Achat d'une maison: le stress de la première fois
Lorsque Sherlyn Angibeau a commencé à chercher une maison, en décembre 2009, elle ne connaissait rien au domaine de l’immobilier. Il a fallu qu’elle s’informe auprès de diverses sources. «J’ai commencé par me renseigner sur des sites internet, notamment ceux des agences de courtiers, se souvient-elle. J’ai demandé conseil autour de moi, à des amis, de la famille…»
Elle décide de faire affaire avec une agence immobilière, mais n’en cesse pas pour autant ses recherches. «C’était un travail d’équipe. De mon côté, je regardais les nouveautés tous les jours. Il y a le stress, la peur de rater une occasion. D’autant qu’au moment où je cherchais ma maison, le marché était difficile; il y avait peu de vendeurs et beaucoup d’acheteurs.»
Sherlyn Angibeau raconte ses hésitations lorsqu’à une annonce alléchante manquaient quelques photos permettant de se faire une idée précise de la demeure. C’était le cas de l’annonce de la maison dont elle est aujourd’hui l’heureuse propriétaire.

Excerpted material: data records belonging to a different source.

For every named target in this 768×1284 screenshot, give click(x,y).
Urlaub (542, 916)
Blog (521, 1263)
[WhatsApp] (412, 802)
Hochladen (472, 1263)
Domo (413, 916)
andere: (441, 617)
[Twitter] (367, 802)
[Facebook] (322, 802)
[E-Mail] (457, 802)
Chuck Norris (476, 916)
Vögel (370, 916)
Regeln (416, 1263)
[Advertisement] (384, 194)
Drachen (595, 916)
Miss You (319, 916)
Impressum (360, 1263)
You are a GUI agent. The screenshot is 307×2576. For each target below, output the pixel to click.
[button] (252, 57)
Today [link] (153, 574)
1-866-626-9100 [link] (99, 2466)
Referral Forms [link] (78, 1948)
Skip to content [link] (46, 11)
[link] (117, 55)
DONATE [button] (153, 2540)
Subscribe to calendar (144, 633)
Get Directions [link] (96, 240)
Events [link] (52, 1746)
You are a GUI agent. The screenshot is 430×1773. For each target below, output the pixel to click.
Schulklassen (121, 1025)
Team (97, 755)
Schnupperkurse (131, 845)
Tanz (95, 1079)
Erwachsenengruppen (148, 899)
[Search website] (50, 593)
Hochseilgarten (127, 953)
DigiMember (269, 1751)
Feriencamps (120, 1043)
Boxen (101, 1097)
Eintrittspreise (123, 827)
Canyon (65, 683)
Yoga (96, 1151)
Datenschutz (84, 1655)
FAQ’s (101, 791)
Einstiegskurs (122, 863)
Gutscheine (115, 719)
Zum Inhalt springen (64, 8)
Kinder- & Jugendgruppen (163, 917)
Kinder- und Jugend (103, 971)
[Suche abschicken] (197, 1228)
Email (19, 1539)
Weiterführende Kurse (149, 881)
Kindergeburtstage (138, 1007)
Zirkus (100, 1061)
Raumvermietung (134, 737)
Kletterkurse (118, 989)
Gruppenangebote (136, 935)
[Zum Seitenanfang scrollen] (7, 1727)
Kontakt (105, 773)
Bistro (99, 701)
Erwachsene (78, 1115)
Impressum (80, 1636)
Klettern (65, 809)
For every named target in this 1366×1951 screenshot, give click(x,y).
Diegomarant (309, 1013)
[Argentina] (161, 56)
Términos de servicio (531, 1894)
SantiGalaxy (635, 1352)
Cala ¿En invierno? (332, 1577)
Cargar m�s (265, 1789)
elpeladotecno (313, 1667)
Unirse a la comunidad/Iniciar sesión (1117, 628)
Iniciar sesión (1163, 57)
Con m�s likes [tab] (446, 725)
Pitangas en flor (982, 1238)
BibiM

Elle présentait deux inconvénients : pas de photos, et un quartier, le centre-ville, qui n’était pas sa zone de prédilection. Mais son courtier a eu la bonne idée de la pousser à visiter la maison malgré tout.
Au moment de sa visite, elle fait appel à un inspecteur en bâtiment pour vérifier l’état de la demeure. Le recours à ce professionnel ne l’a pas empêchée d’avoir quelques (mauvaises) surprises après son déménagement. «On a découvert des vices cachés, explique-t-elle. Une chose est sûre, il ne faut vraiment pas se fier à l’esthétique du bâtiment, sinon on risque de se faire avoir.»
À l’agence immobilière avec laquelle Sherlyn Angibeau a fait affaire, on explique que ce genre de situation ne se produit que très rarement. «Hormis le cas de Mme Angibeau, la découverte d’un vice caché ne s’est produite qu’une fois chez un de mes clients, assure un courtier immobilier. Mais vous savez, lorsque l’inspecteur en bâtiment fait le tour de la maison, il ne vérifie que ce qu’il peut vérifier. Certaines choses restent invisibles; il ne peut pas éventrer les murs! Si le vendeur est de mauvaise foi, c’est vrai qu’on ne peut rien faire.»
La vente de la maison est finalisée en juin 2010, sept mois après le début des recherches. Pour Sherlyn Angibeau, le stress a continué jusqu’à ce que son offre soit acceptée par le vendeur. Elle confie que le fait d’avoir été en congé de maternité à ce moment-là l’a beaucoup aidée. «Ça m’a soutenue dans mes recherches, ça m’a donné du temps. Si j’avais travaillé, entre le boulot et les deux enfants, ça aurait été plus compliqué.»
Malgré tout, aujourd’hui, Sherlyn Angibeau ne regrette pas sa décision. «Louer un logement était une perte d’argent, alors que là, je fais un investissement. Avec les enfants, il y avait parfois des plaintes des voisins. Maintenant, je suis chez moi, et cet achat a vraiment entraîné une meilleure qualité de vie pour nous.»